Peccato che Tom Kalin alla regia non abbia altrettanta forza : la divisione in capitoli e la morbidezza del suo sguardo distanziano lo spettatore, situazioni e personaggi scivolano via in modo sfocato ed irrisolto, e quel che rimane è una sensazione di freddezza insieme al sospetto di vacuo ed inerte esercizio calligrafico.
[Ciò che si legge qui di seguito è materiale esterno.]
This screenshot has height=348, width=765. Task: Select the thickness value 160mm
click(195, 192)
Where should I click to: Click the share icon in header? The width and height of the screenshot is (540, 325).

Tuttavia il modo in cui la cinepresa insegue ed inquadra Julianne Moore è assolutamente queer: pura adorazione della femminilità, senza alcun meccanismo di controllo o assoggettamento dell'immagine. Non c'è desiderio sessuale nello sguardo registico ma venerazione ed emulazione, oltre che vicinanza nel sentimento del dolore da una prospettiva tutta femminile.
La cultura queer è da sempre attratta da figure femminili aggressive e, se vogliamo, mostruose: Bette Davis e Joan Crawford sono adorate dai gay per aver interpretato ruoli di donne terribili, eccessive e "falliche", così come in parte anche Glenn Close. Per non parlare di Madonna. Si tratta di un meccanismo identificatorio che parte dall'esigenza di accogliere il femminile in sé, avvicinandolo nelle sue incarnazioni più forti e "attive". Una volta che si è riconosciuto il proprio mondo interiore come definito da una compresenza di maschile e femminile, si cercano dei riferimenti nel mondo esterno, nell'arte, nella musica, nel cinema. In questo modo si costruiscono le identità individuali queer anche e soprattutto sulle figure culturali circostanti, che diventano così dei modelli, delle icone. Bette Davis, Joan Crawford e le altre terribili virago del cinema funzionano perfettamente come figure interlocutorie in questa ricerca di riferimenti, di una corrispondenza tra interno ed esterno. Sono immagini di donna talmente potenti da risultare mascoline, figure di travestiti che, riconosciute come modelli "forti" trascendono la definizione di femminile come "mancanza" e vanno a colmare perfettamente il vuoto identitario gay.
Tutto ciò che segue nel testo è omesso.